JOB 1: In the listing, rename "dropdown" to "menu" across the stretch from the line containing "You are a computer-use agent." through the end of the listing. Give those lines back with everything else unchanged, and leave out the pictures.

SELECTED EXCERPT:

::::::

Monday, January 20, 2014

Signals and impressions matter

Back in the 2010 election, I lived in a Labour-Tory marginal (Poplar & Limehouse if you're curious). So we were subjected to dozens of 20ft high posters of David Cameron looking concerned and Gordon Brown looking smug and in every election since our house has been pelted with campaign leaflets and letters, mainly from the Conservative party.
Poplar & Limehouse is an interesting mix of inner city / docklands Labour and more affluent professionals who have moved in as part of the unstoppable growth of Canary Wharf and my partner and I fall somewhere in between.
We don't work in Canary Wharf but we are both educated, youngish professionals who work in white collar jobs on moderate incomes. We don't have any children or dependents, rent privately and occasionally indulge in the national pastime of getting mildly outraged by "benefit cheats". We'd like to own our own home in a few years time and so are diligently saving up for that first deposit.

The reason I'm telling you all of this dull and introspective background is because rational voter theory tells me I'm a perfect Tory target voter and yet I struggle to imagine myself voting for the party in 2015. At risk of making the classic pollster's mistake of assuming that everyone shares my views, I thought it might be useful to list some of the reasons why the Conservatives are having such trouble appealing to my exact demographic.

::::::

RECORDS FOR THIS TASK:
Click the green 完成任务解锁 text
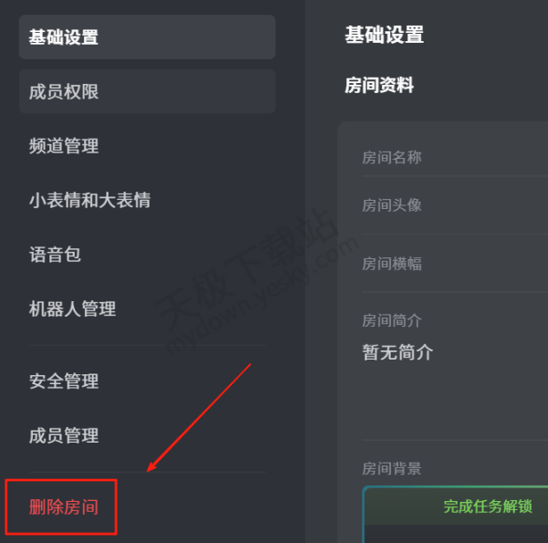The height and width of the screenshot is (543, 548). pos(488,506)
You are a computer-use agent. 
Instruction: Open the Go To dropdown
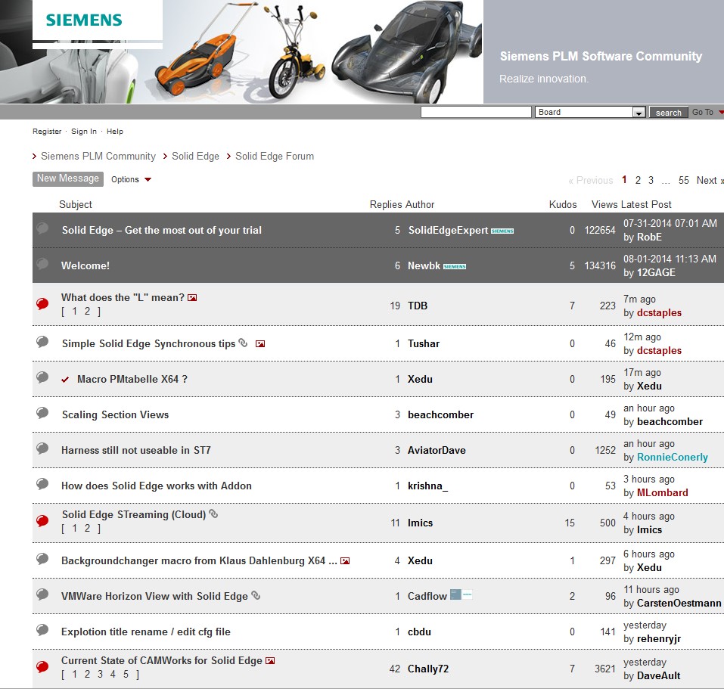coord(707,112)
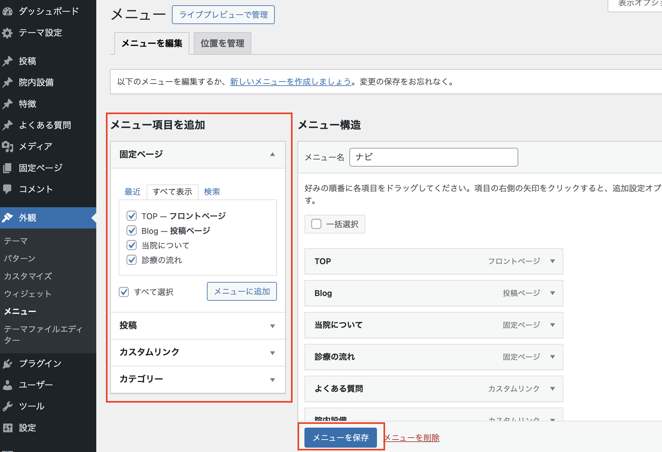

::::::

JOB 2: Extract the entire post titled "Signals and impressions matter" and reproduce it word for word.

FULL SOLUTION 1:
You are a computer-use agent. 
Instruction: Open the Go To menu
coord(707,112)

FULL SOLUTION 2:
Monday, January 20, 2014

Signals and impressions matter

Back in the 2010 election, I lived in a Labour-Tory marginal (Poplar & Limehouse if you're curious). So we were subjected to dozens of 20ft high posters of David Cameron looking concerned and Gordon Brown looking smug and in every election since our house has been pelted with campaign leaflets and letters, mainly from the Conservative party.
Poplar & Limehouse is an interesting mix of inner city / docklands Labour and more affluent professionals who have moved in as part of the unstoppable growth of Canary Wharf and my partner and I fall somewhere in between.
We don't work in Canary Wharf but we are both educated, youngish professionals who work in white collar jobs on moderate incomes. We don't have any children or dependents, rent privately and occasionally indulge in the national pastime of getting mildly outraged by "benefit cheats". We'd like to own our own home in a few years time and so are diligently saving up for that first deposit.

The reason I'm telling you all of this dull and introspective background is because rational voter theory tells me I'm a perfect Tory target voter and yet I struggle to imagine myself voting for the party in 2015. At risk of making the classic pollster's mistake of assuming that everyone shares my views, I thought it might be useful to list some of the reasons why the Conservatives are having such trouble appealing to my exact demographic.